Even though I had never seen the first painting, I quickly figured out what it depicts, because it includes one of my patron saints (St. Anthony of Padua). Here is a description of what is happening in the painting, as described by Fr. William Saunders:
“Another famous miracle involved the defense of the Real Presence of the Holy Eucharist. (The same story is told with different antagonists — one a Jewish merchant, the other, a heretic named ‘Bonillo'; for this article, the former will be used.) The Jewish merchant challenged St. Anthony to prove the ‘fable’ of the Holy Eucharist and devised a contest. The merchant would starve a donkey for three days, denying it any kind of food. Meanwhile, St. Anthony retreated to the forest where he would fast and pray for three days. At the end of the three days, St. Anthony returned to town, and went to the Church where he obtained the Blessed Sacrament. He then went to the town square where the donkey was. The merchant placed a bale of hay twenty feet from the hungry donkey. The donkey was untied and walked toward the hay. St. Anthony then exposed the Blessed Sacrament and called to the donkey, ‘Mule, in the name of the Lord our God, I command you to come here and adore your Creator!’ The donkey stopped as though someone had pulled him by a bridle, turned, and walked to St. Anthony. The donkey bent his forelegs, bowing to the Blessed Sacrament with his head toward the ground. The Jewish merchant was astonished, asked St. Anthony for forgiveness, and converted. These and other miracles during and after St. Anthony’s death merited him the name, ‘Miracle Worker.'”
[By the way, the above has an error, in that a “mule” is not the same thing as a “donkey.” I believe that a “mule” is a sterile animal that is the product of the mating of a horse and a jackass/donkey.]
Thanks for the beautiful images you post each week.

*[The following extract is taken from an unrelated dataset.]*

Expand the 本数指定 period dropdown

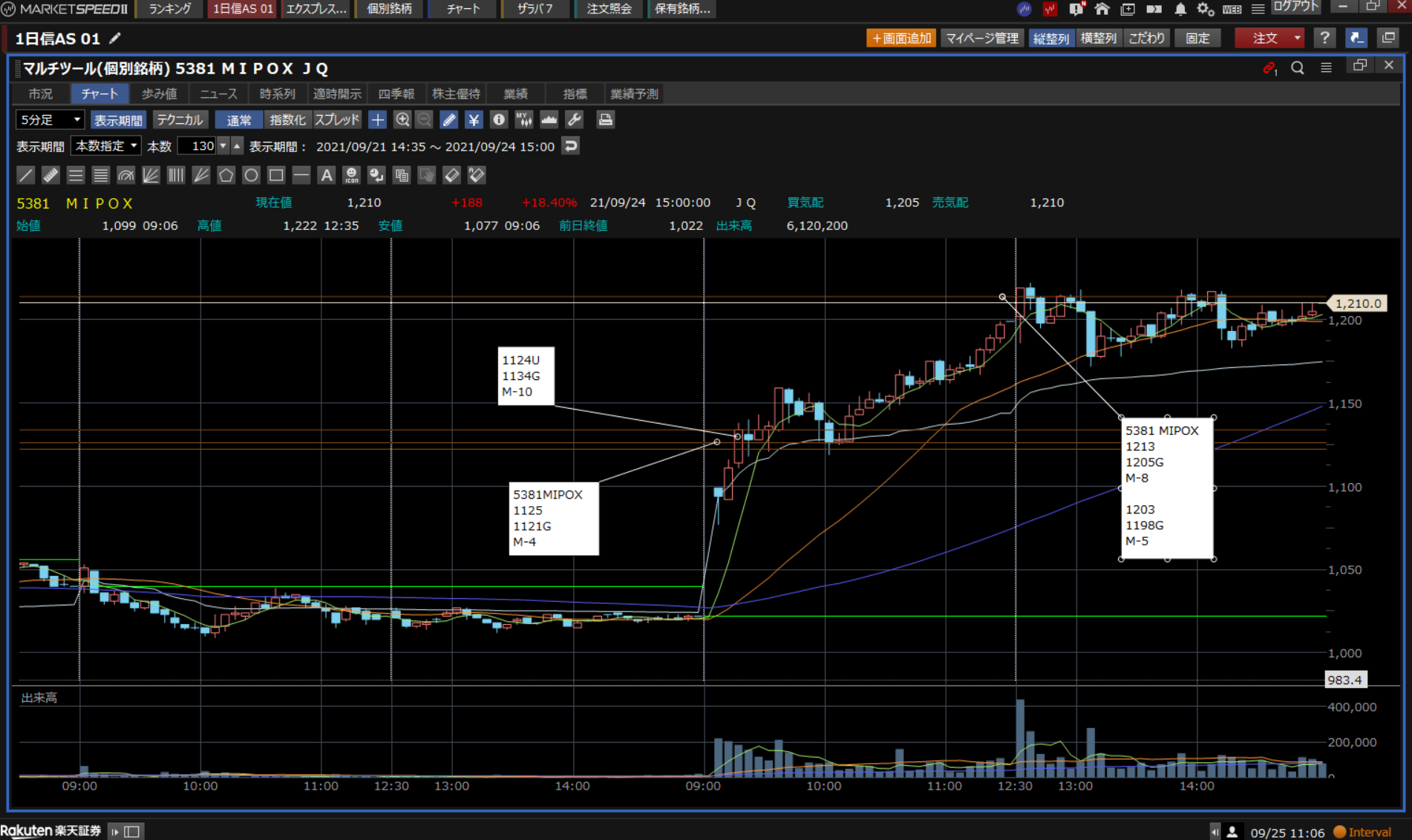(x=105, y=146)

PS: I found the last painting, through an educated guess (that it was a cardinal with people dying of the plague) and some good Googling. It depicts St. Charles Borromeo distributing Holy Communion to plague victims. The painter is Sigismondo Caula. You can check this here: http://www.postershop.com/Caula-Sigismondo-p.html
I believe that painting number four is that of St. Joseph of Copertino (1603-1663)– a Franciscan priest who was well known for his humility, asceticism and severe acts of penance, which included fasting for forty days and lashing himself bloody. But St. Joseph was best known for his many acts of levitation, which took place whenever he felt the love of God and the Holy Spirit in him. St. Joseph was known as a holy man and had gained many followers. It was his fame that would often land him in trouble; he had been called before the Inquisition, and the Pope had the Franciscan Order seclude him, in order to prevent him from preaching and publicly executing his priestly duties, yet people still came to see him. Eventually, he was released, and when he died, he was mourned by great numbers of his “fans”. On July 16, 1767, Pope Clement XIII canonized Joseph of Copertino. St. Joseph has since become the patron saint of aviators and air travelers.